The last thing Eastridge said before ringing off was: "Another busy week. There was a bunch of tremendous saves. There are several really tremendous saves that are going to be coming up next week, too."

But do the doctors sometimes wonder if the lives they've saved will be worth living?

It's an extremely delicate question and not one anyone asks in the heat of the moment. But sometimes, afterward, they do.

"The efforts we take are not futile at all," said Elster, the Navy surgeon at Kandahar. "We've seen a few of these guys move through Bethesda and recover. This is not in vain. Between prosthetics and rehabilitation, these folks can go on to lead a very productive life."

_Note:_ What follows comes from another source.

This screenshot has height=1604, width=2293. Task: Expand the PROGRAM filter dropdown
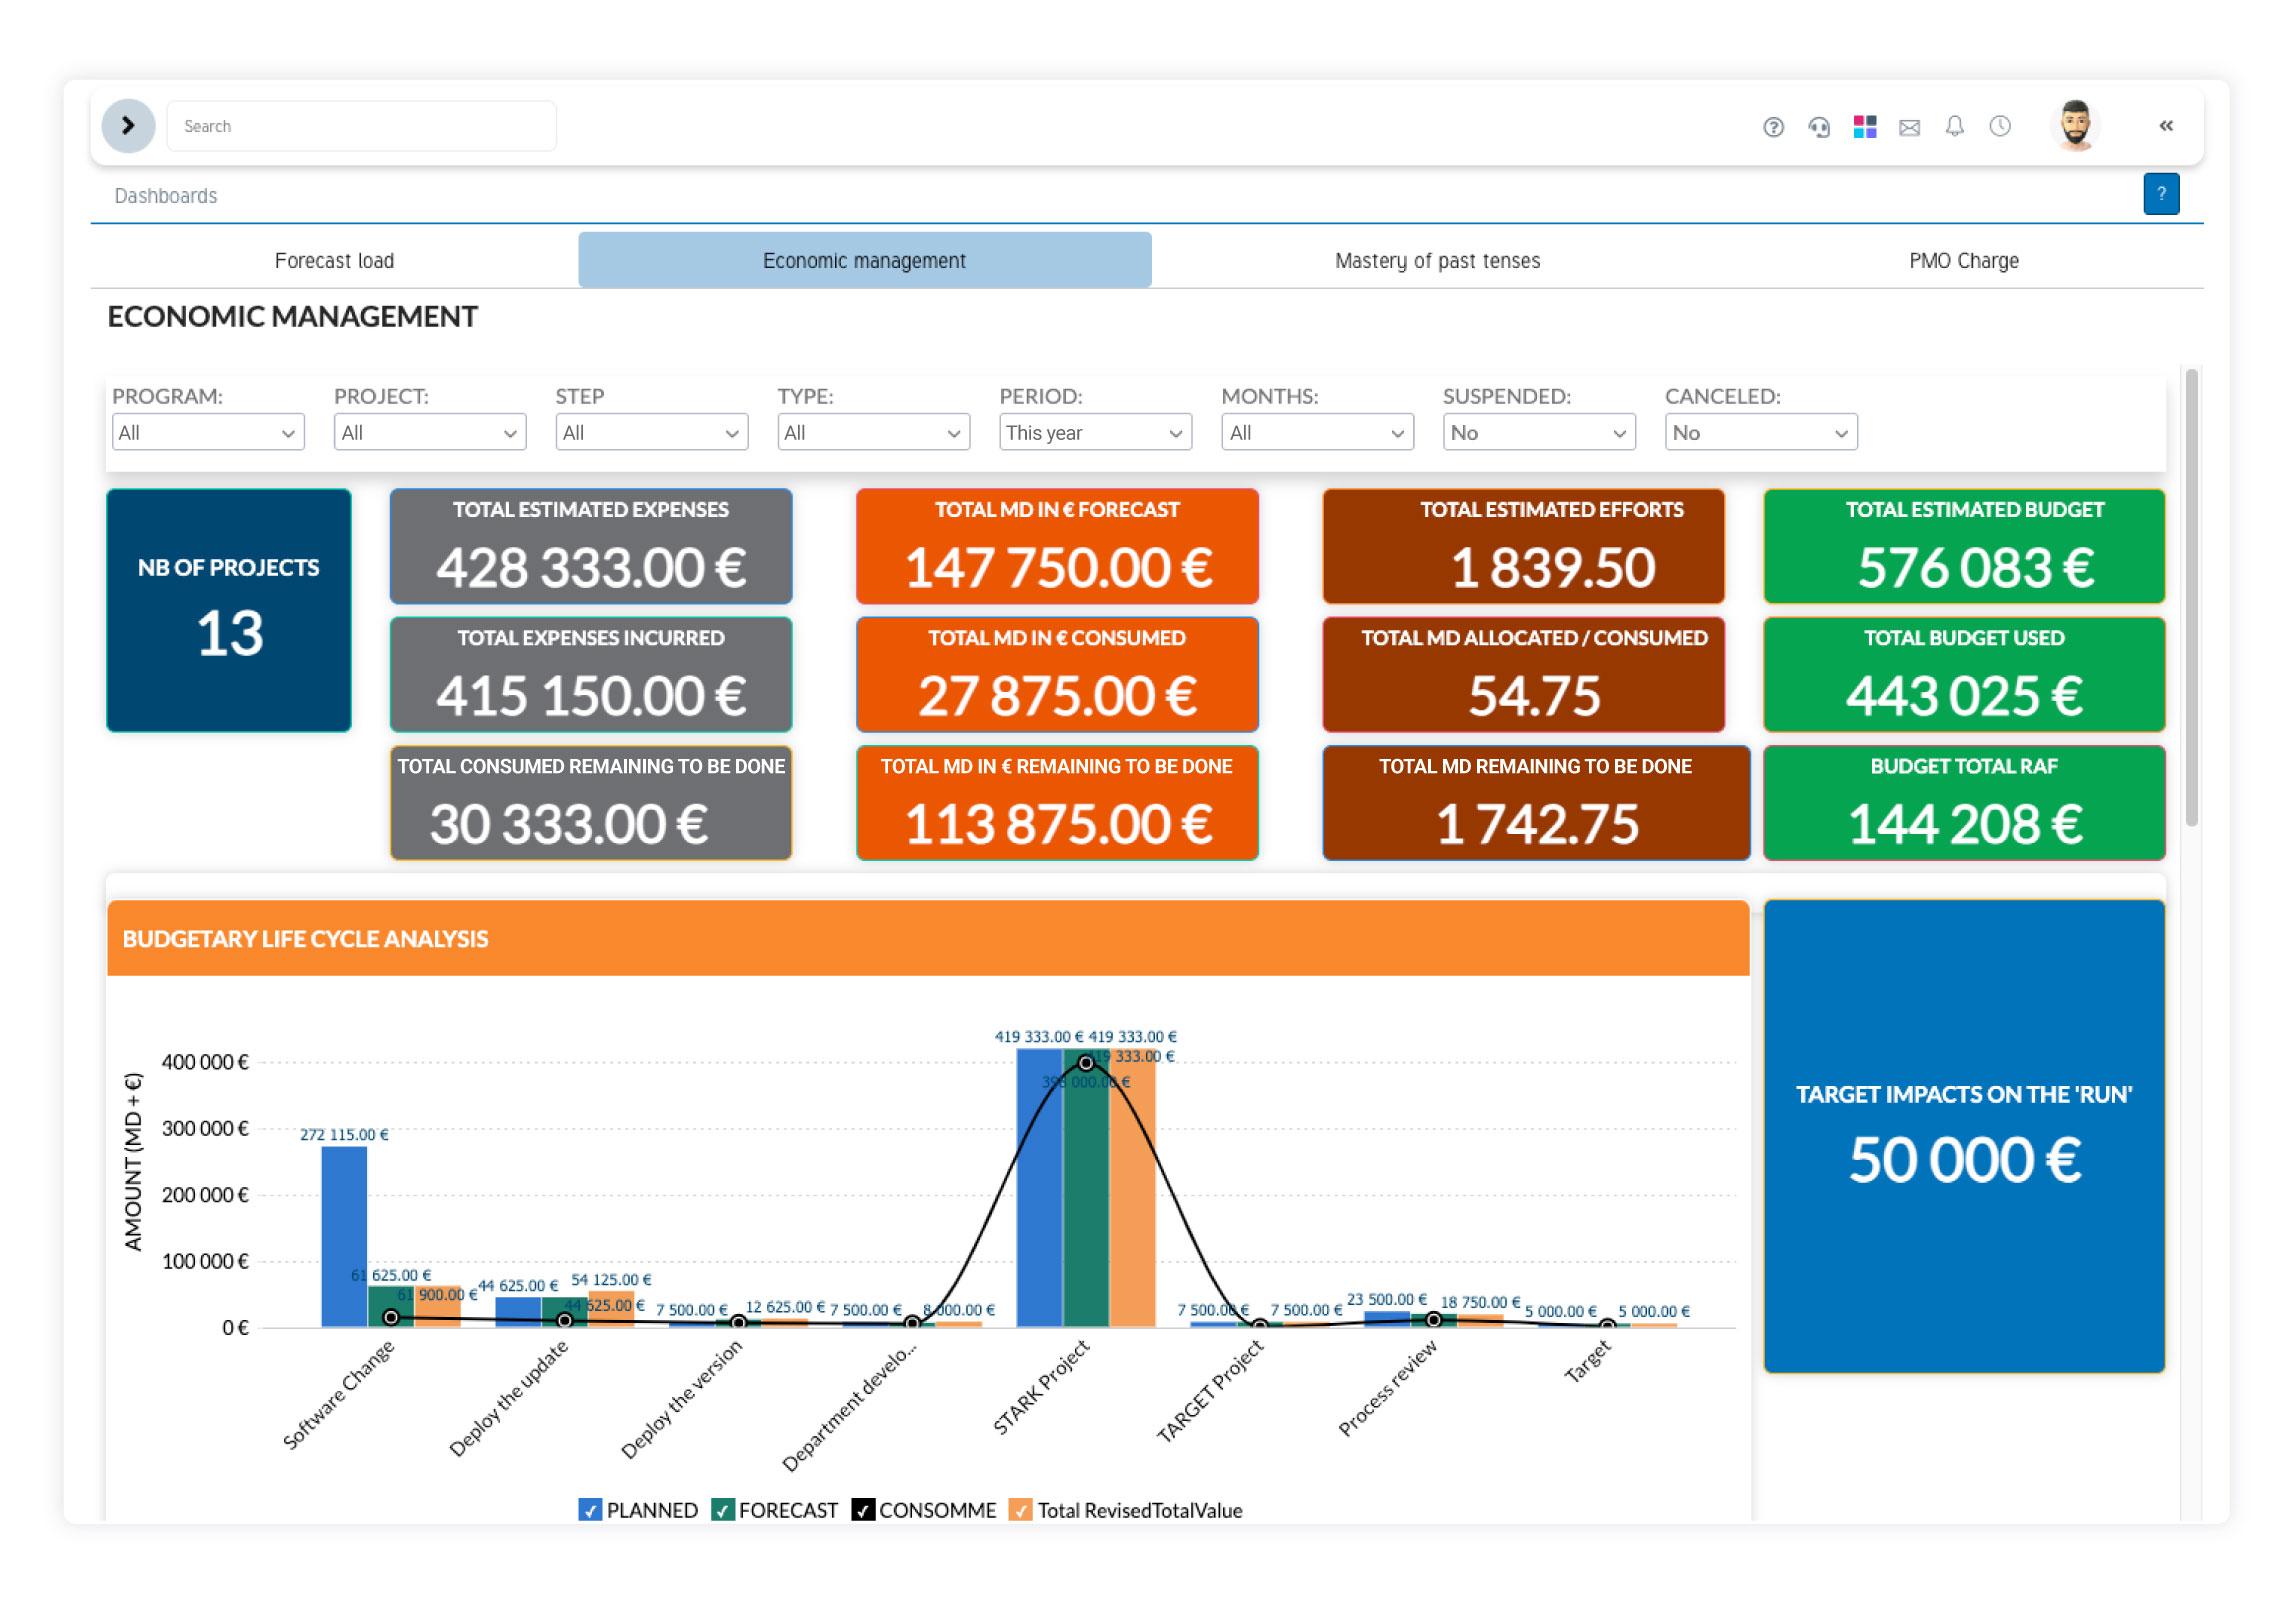(207, 432)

Eastridge would not disagree with any of that. Nevertheless, he wonders how he would feel if he had the disabilities of some of his patients.

"A lot of my colleagues have similar questions," he said the next day, after staying up all night operating. "We talk about it amongst ourselves. Did we do the right thing by saving that 90 percent burn patient, or the casualty who has all four extremities amputated?"

He continues: "But there are so many stories of people who have gone on to be functional and appreciative that they had the chance to live the rest of their lives. We definitely struggle with the ones that are out there that don't feel that way."

The surgeons here have a fierce dedication to saving every life. Only in mass casualty events must some patients be put aside and treated "expectantly," the euphemism for the assumption they will die. Even getting someone alive to Landstuhl, where their family can see them before they die, counts as a victory.

"We try not to withdraw care here in theater," Eastridge said.

But every once in a while it happens. It's usually someone with brain injuries so severe they're likely to die during transport. They're allowed to die here, with troops at the bedside. "That just affords them that last little bit of dignity," he said.

He stopped, and his eyes filled with tears.